##### Data #####

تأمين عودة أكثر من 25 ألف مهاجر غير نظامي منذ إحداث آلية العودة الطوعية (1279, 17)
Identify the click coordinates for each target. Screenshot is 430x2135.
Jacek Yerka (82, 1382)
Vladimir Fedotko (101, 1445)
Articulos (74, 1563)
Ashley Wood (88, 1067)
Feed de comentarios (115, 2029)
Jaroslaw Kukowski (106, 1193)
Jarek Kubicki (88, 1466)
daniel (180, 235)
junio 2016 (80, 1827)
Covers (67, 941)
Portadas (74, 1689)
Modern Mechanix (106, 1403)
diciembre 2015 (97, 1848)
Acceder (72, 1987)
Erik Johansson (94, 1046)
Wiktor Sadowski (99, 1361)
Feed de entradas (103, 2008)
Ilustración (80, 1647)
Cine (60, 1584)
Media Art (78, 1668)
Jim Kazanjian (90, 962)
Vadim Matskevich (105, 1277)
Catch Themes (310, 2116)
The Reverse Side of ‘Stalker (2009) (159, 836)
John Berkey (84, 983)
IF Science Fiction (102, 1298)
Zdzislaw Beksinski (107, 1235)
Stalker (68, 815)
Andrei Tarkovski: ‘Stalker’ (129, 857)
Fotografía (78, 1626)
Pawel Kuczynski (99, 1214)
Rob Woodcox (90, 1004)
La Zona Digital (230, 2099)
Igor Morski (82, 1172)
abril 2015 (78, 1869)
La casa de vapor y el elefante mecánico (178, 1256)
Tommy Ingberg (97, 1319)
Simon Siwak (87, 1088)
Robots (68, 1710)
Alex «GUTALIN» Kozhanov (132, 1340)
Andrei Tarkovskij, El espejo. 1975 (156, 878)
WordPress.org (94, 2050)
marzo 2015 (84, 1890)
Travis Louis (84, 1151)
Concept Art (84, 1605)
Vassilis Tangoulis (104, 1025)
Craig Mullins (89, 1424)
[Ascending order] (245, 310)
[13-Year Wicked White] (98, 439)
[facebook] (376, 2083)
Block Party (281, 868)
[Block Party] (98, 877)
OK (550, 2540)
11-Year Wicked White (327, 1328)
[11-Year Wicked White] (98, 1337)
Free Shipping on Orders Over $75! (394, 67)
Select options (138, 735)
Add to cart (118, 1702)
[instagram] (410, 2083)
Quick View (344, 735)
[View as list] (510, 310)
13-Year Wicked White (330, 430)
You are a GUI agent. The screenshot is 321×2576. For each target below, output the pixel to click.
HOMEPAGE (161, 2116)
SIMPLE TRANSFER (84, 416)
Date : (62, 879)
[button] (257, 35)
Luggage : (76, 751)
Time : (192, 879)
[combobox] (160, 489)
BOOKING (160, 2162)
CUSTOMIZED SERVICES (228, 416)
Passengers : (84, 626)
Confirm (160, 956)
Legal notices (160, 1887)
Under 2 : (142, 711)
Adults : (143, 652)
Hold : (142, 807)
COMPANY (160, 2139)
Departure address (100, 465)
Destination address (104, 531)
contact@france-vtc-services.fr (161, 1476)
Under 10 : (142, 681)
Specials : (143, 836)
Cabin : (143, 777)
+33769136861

#####

▶ _Goal of the exercise_
Output the entire data exactly, line for line.

▶ _Answer section_
تأمين عودة أكثر من 25 ألف مهاجر غير نظامي منذ إحداث آلية العودة الطوعية (1279, 17)
Identify the click coordinates for each target. Screenshot is 430x2135.
Jacek Yerka (82, 1382)
Vladimir Fedotko (101, 1445)
Articulos (74, 1563)
Ashley Wood (88, 1067)
Feed de comentarios (115, 2029)
Jaroslaw Kukowski (106, 1193)
Jarek Kubicki (88, 1466)
daniel (180, 235)
junio 2016 (80, 1827)
Covers (67, 941)
Portadas (74, 1689)
Modern Mechanix (106, 1403)
diciembre 2015 (97, 1848)
Acceder (72, 1987)
Erik Johansson (94, 1046)
Wiktor Sadowski (99, 1361)
Feed de entradas (103, 2008)
Ilustración (80, 1647)
Cine (60, 1584)
Media Art (78, 1668)
Jim Kazanjian (90, 962)
Vadim Matskevich (105, 1277)
Catch Themes (310, 2116)
The Reverse Side of ‘Stalker (2009) (159, 836)
John Berkey (84, 983)
IF Science Fiction (102, 1298)
Zdzislaw Beksinski (107, 1235)
Stalker (68, 815)
Andrei Tarkovski: ‘Stalker’ (129, 857)
Fotografía (78, 1626)
Pawel Kuczynski (99, 1214)
Rob Woodcox (90, 1004)
La Zona Digital (230, 2099)
Igor Morski (82, 1172)
abril 2015 (78, 1869)
La casa de vapor y el elefante mecánico (178, 1256)
Tommy Ingberg (97, 1319)
Simon Siwak (87, 1088)
Robots (68, 1710)
Alex «GUTALIN» Kozhanov (132, 1340)
Andrei Tarkovskij, El espejo. 1975 (156, 878)
WordPress.org (94, 2050)
marzo 2015 (84, 1890)
Travis Louis (84, 1151)
Concept Art (84, 1605)
Vassilis Tangoulis (104, 1025)
Craig Mullins (89, 1424)
[Ascending order] (245, 310)
[13-Year Wicked White] (98, 439)
[facebook] (376, 2083)
Block Party (281, 868)
[Block Party] (98, 877)
OK (550, 2540)
11-Year Wicked White (327, 1328)
[11-Year Wicked White] (98, 1337)
Free Shipping on Orders Over $75! (394, 67)
Select options (138, 735)
Add to cart (118, 1702)
[instagram] (410, 2083)
Quick View (344, 735)
[View as list] (510, 310)
13-Year Wicked White (330, 430)
You are a GUI agent. The screenshot is 321×2576. For each target below, output the pixel to click.
HOMEPAGE (161, 2116)
SIMPLE TRANSFER (84, 416)
Date : (62, 879)
[button] (257, 35)
Luggage : (76, 751)
Time : (192, 879)
[combobox] (160, 489)
BOOKING (160, 2162)
CUSTOMIZED SERVICES (228, 416)
Passengers : (84, 626)
Confirm (160, 956)
Legal notices (160, 1887)
Under 2 : (142, 711)
Adults : (143, 652)
Hold : (142, 807)
COMPANY (160, 2139)
Departure address (100, 465)
Destination address (104, 531)
contact@france-vtc-services.fr (161, 1476)
Under 10 : (142, 681)
Specials : (143, 836)
Cabin : (143, 777)
+33769136861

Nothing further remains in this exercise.